I guess you mean "you don't care about the quotient" here, as Torbjörn
pointed out.

> One interesting exception to that conclusion is the mod_1 algorithm,
> based on a suggestion from Montgomery, where one precomputes B^k mod
> m and use that to iteratively reduce the inputs mod m B^j.
> 
> I wonder if that idea can be applied to general division. Say we want
> to compute x mod m, where x = x0 + x1 B + x2 B^2 + x3 B^3 and m = m0 +
> m1 B (here, the base B represents n limbs, so its a 4n by 2n limb
> operation).
> 
> Assume we can precompute for free any m-dependent values we feel like.
> Let m3 = B^3 mod m. Then clearly
> 
>   x = x0 + x1 B + x2 B^2 + x3 * m3 = x (mod m)
> 
> So by one 2n x n multiplication, we reduce input size from 4n to 3n.
> There remains one 3n / 2n division, which can be done using one n x n
> multiply to get the quotient, and an 2n x n to get the remainder.
> 
> In total, we have two 2n x n and one n x n. This can be compared to
> Barrett that uses two 2n x 2n, or block wise Barrett, which uses two
> 2n x n and two n x n, or BZ, which uses two 2n / n and one n x n.

yes, the algorithm you describe was published by Hasenplaugh, Gaubatz and
Gopal in the proceedings of Arith-18. See also the end of page 39 in [1].
But in my opinion this is just another view of Svoboda's algorithm: in
Svoboda's algorithm you precompute a multiple of m which is just over
B^3, i.e., k*m = B^3 + r, whereas in the algorithm of Hasenplaugh, Gaubatz,
and Gopal (or should we attribute it to Montgomery?) you compute
B^3 mod m, i.e., you get m3 = -r (mod m).

> Questions:
> 
> 1. Does this make sense? It's clearly a win over Barrett, at least if
>    multiplies are done by schoolbook, and it's a win over BZ, assuming
>    that 2n/n is slower than n x n. It's less clear what the numbers
>    should be above schoolbook range, in particular since unbalanced
>    products 2n x n are of central importance.

yes it makes sense, in the Karatsuba range you get 5/3M(n) instead of 2M(n).
But it requires a precomputation. You can even do more precomputations and
iterate this "folding" idea, see the article of Hasenplaugh, Gaubatz and Gopal.

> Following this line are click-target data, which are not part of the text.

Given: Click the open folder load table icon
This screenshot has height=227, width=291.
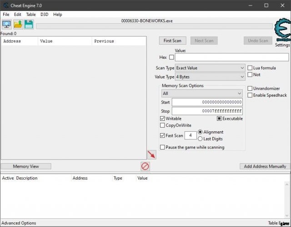Looking at the screenshot, I should pyautogui.click(x=18, y=25).
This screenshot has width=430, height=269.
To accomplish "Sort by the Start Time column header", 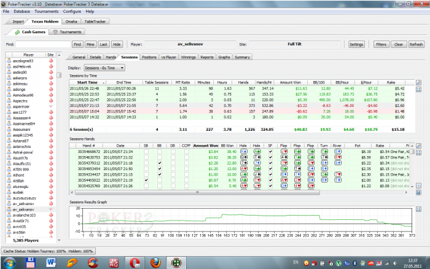I will 88,82.
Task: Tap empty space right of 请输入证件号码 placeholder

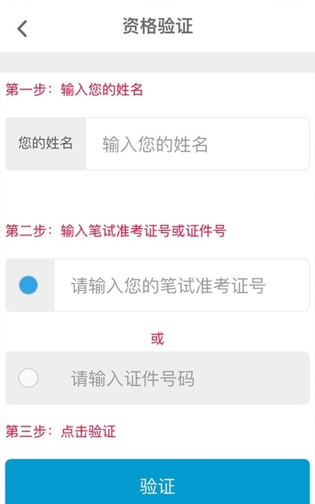Action: (251, 378)
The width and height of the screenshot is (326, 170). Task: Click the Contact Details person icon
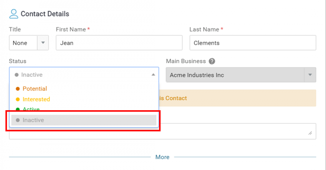[14, 14]
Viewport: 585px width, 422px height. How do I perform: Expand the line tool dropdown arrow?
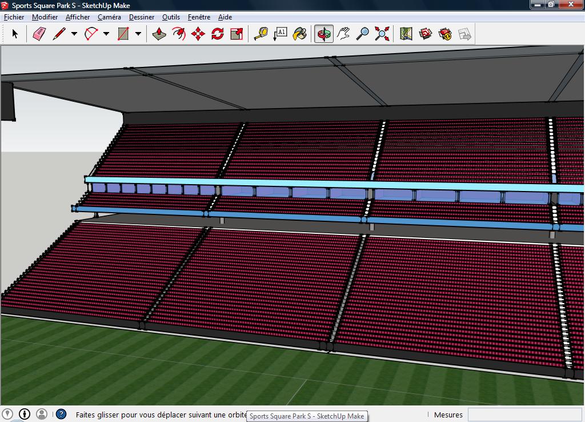pos(74,34)
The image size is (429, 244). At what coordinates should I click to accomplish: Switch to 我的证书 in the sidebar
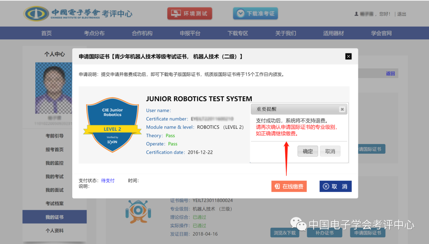click(54, 217)
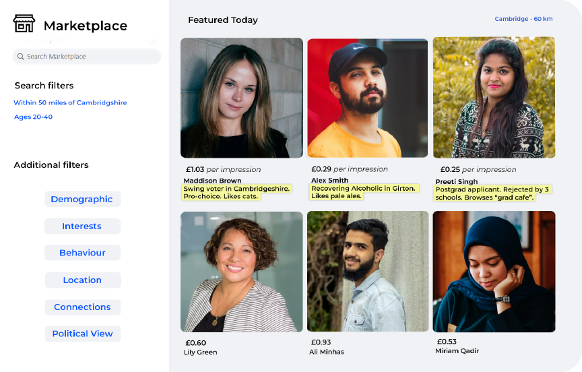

> 2. Can it be adapted to 2-adic division (bdiv)? What's unclear to me
>    is what the precomputed value m3 corresponds to in a 2-adic
>    setting.
> 
>    For a start, is the p-adic remainder operation even linear (for a
>    fixed modulo m)?

yes, see Algorithm MontgomerySvoboda2 in [1] (page 79).

> Regardss,
> /Niels

Paul

[1] Modern Computer Arithmetic, Richard Brent and Paul Zimmermann,
version 0.4, November 2009, http:°www.loria.fr/~zimmerma/mca/mca-0.4.pdf.